No iba. Renuncié al amor y a los hombres, pero eso no significaba que no pudiera apreciar un buen espécimen cuando lo veía. No era ciega.
“¿Nos conocemos?”. Las palabras salieron de mi boca antes de que pudiera detenerlas. “Es solo que me resultas familiar”.
Me miró fijamente por un rato antes de responder: “Sí, íbamos al mismo colegio, tú ibas dos años por detrás de mí”.
Intenté recordarlo, pero seguía sin sonarme mucho. Probablemente porque estaba tan obsesionada con Rowan que no veía a nadie más.
“Calvin Garcia”, respondió él cuando aún seguía mirándolo fijamente con confusión.
En cuanto mencionó su nombre, caí en cuenta.
“Dios mío, eres Nerdo Cal”. Por alguna extraña razón, grité esto.
Él gimió al oír el nombre por el que solía llamarse cuando iba al colegio.
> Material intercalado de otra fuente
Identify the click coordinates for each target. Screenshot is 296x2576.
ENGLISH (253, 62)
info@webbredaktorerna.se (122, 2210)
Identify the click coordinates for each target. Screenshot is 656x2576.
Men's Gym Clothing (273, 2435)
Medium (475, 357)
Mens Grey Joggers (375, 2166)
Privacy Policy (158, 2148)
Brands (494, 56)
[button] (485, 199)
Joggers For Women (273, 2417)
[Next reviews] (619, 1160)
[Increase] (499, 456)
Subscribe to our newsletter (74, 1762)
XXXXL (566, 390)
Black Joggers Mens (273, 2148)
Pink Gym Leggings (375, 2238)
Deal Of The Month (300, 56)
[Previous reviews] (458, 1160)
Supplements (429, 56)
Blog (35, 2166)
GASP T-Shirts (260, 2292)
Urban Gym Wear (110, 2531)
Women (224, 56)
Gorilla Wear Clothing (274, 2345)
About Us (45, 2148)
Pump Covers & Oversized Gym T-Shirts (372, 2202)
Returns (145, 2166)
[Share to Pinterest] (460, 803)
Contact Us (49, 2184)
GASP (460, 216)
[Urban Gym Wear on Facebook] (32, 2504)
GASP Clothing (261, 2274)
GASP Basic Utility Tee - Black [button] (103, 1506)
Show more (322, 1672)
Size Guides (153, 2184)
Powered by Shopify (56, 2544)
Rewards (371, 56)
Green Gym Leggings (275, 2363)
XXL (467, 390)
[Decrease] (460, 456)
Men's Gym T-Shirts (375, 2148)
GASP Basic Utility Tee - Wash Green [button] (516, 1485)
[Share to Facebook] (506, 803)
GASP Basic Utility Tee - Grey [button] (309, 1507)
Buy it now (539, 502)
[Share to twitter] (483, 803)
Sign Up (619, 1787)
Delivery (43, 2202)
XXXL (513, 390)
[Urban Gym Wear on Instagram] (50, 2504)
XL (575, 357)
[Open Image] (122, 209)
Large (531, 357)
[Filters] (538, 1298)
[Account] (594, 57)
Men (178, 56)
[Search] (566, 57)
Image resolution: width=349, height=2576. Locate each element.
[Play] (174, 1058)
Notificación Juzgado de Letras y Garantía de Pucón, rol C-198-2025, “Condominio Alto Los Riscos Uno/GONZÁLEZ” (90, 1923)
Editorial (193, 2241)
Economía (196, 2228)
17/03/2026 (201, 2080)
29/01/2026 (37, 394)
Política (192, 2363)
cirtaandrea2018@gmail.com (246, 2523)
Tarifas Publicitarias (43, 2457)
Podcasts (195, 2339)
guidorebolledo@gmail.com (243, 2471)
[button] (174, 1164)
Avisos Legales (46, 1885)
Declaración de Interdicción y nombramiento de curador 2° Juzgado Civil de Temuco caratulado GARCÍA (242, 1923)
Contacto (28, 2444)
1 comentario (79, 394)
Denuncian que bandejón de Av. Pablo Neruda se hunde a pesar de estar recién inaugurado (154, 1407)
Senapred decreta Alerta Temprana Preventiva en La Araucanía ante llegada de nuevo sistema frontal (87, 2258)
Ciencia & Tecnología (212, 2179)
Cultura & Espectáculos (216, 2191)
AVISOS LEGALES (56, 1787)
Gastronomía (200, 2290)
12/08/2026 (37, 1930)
Me fulminó con la mirada, pero no me inmuté en absoluto.
“Vaya, tuviste un gran cambio de aspecto”. Lo miré de forma estupefacta.
El Cal que recordaba era delgado, con unas gafas demasiado anchas que se le resbalaban por la nariz. Tenía frenos y la cara llena de granos rojos.
También era un nerdo, se pasaba la mayor parte del tiempo estudiando en la biblioteca mientras otros de su edad estaban ocupados follando en el armario del conserje.
En pocas palabras, no era alguien a quien mirarías dos veces.
Ahora tenía buen aspecto. Realmente bien. Estaba feliz de que todo le había salido bien. Se convirtió en alguien que cualquier mujer moriría por tener. Ahora estaba en la misma categoría que Rowan.
“Sí, bueno, gracias”, dijo él torpemente.
“También recuerdo que solías estar muy enamorado de Emma, ¿cómo resultó ese enamoramiento para ti?”, bromeé. No intentaba ser mala ni nada de eso.
Cuando no estaba estudiando, al igual que todos los demás chicos, estaba ocupado siguiendo a Emma como un cachorro perdido.
El único problema era que Emma solo tenía ojos para Rowan. Cuando empezaron a salir, eran la pareja de moda.
Todos los chicos, excepto Gabe y Travis, querían estar en los programas de Rowan. Todas las chicas querían estar en los zapatos de Emma.
“Y tú amabas a Rowan, ¿cómo te fue?”, me respondió con irritación.
“Está bien”, simplemente dijo.
Lo miré fijamente. Mis ojos se centraron en los suyos. Intentaba descifrarlo, y no me avergonzaba de ello. Había algo en sus ojos que me llamaba la atención.
Se movió de forma incómoda. “Bueno, lamento que Rex te haya estropeado el jardín. Mañana vendrá alguien a arreglarlo”.
¿Así que el husky se llamaba Rex? Le quedaba bien el nombre.
“Rex”, lo llamó Cal, e inmediatamente se dirigió a su dueño.
Después de que él me saludara con la cabeza y Gunner me sonriera, salieron de mi patio trasero por una abertura muy ancha en la que nunca me había fijado.
Los miré fijamente la espalda mientras caminaban hacia su casa. No era hasta que se habían ido y me había quedado parada como una idiota que me di cuenta de lo que había visto en sus ojos.
Vi dolor. Vi sufrimiento. Vi un alma herida.
En sus ojos, vi el mismo tipo de oscuridad del que llevaba años intentando huir sin mucho éxito.
En él, vi un alma gemela.
Incluso cuando todas estas revelaciones inundaron mi mente, no pude evitar preguntarme qué le había causado tanto dolor.